16 November 2008

Five "Light"-Years

The choir of the Cathedral Church of St Paul in Boston, then under the direction of Mark Engelhardt, sang a Festive Choral Evensong of my music five years ago tonight. And this post will commemorate what I think was the greatest musical liberty I took for that event.

On a number of occasions already, Mark had had the choir sing a folksong-like setting I had written of the Song of Mary (in English); and so when he approached me with a proposal for a full service of just my own music, use of this Canticle was a natural starting-point. From there it was natural to plot a Song of Simeon to match . . . and so on.

Traditional to the Anglican Evensong is a translation of Phos hilaron, "O Gracious Light"; a lovely hymn, but I proposed doing something else instead. It involved a slight Liturgical liberty.

One of the beautiful chants in the Morning Prayer service of the Maronites (Lebanese Christians) is a Hymn of Light, Nuhro a stunningly wondrous text for which I was keen to 'discover' an original setting. I suggested to Mark that I do so, strategically neglecting to add the detail that the Maronites sing this hymn in the morning.

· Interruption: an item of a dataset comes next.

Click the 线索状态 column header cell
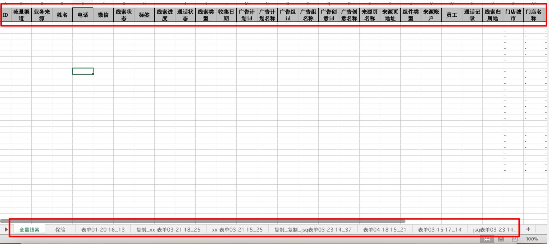The height and width of the screenshot is (244, 549). [124, 15]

As I set to work, neither did I give Mark the text (whose length exceeds the Phos hilaron a great deal) nor any indication of how long-breathed a choral setting I was envisioning for it. The anthem runs a good twelve minutes, which (depending on one's angle) is a huge piece of music which perforce will dominate an Evensong, or, pulls the listener (and the Service) into a different state of awareness, so that the running clock is not the master of Time.

I wrote the piece as I felt I ought, all the while half-expecting that (at the last) Mark might say, "Nice, but far too long."

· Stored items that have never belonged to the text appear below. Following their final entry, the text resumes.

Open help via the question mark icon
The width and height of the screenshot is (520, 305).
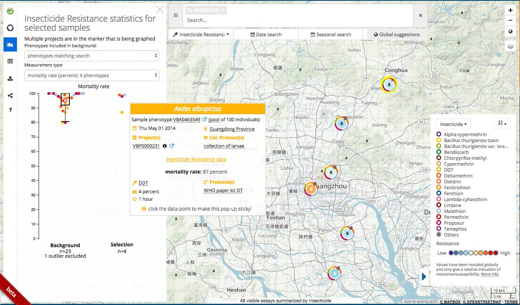pyautogui.click(x=10, y=110)
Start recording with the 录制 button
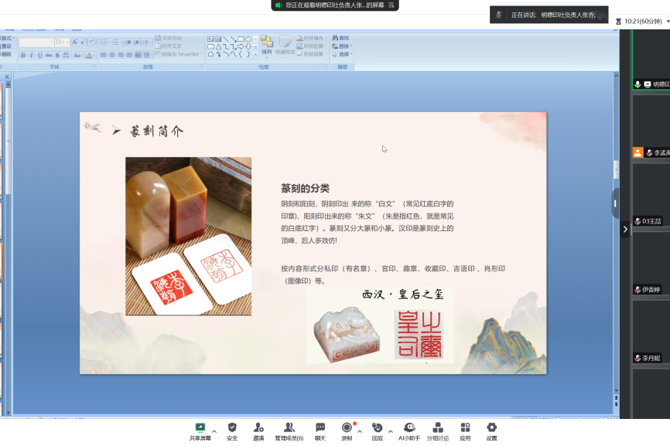Image resolution: width=670 pixels, height=446 pixels. [x=347, y=431]
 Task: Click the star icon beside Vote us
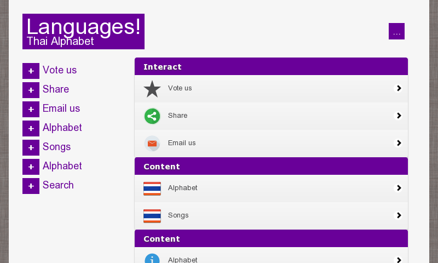pyautogui.click(x=152, y=89)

When I finished composition, it was still summer, and my family and I went to the beach. As is generally the case when I have been long at work on a piece, and have reached the final double-bar, I spend a few days where my inner ear keeps 'playing' the piece through, to 'stress-test' it to make certain that I really do 'own' it compositionally, entirely; to assure myself that there are no parts that, in fact, demand to be changed. So here I was, wading in the gentle surf beating against Cape Ann, and Nuhro was 'playing' in my head, serene and unhurried. And I felt that it was the best thing I had written to date; the very knowledge of having written it, was a species of elation. It didn't matter whether Mark liked the piece or not (though I still hoped he might), in the sense that regardless of how anyone reacted to the score, I felt I knew its worth.

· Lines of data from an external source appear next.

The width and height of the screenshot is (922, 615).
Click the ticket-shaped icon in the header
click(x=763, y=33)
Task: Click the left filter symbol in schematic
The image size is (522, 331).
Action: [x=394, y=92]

I still hid something of the truth from Mark, in a way: Normally when I finish a score, I put an estimated total duration on the first page. I didn't do that with the final draught of Nuhro as I handed it in to Mark. Again, I thought, Let's see if the piece draws Mark in to itself, so that he is not mindful of the time as overspent. And (what cannot be any surprise after the opening paragraph of this post) in fact, Mark took a great liking to the piece; and I felt that this performance was something of a watershed for me compositionally. [ recording ]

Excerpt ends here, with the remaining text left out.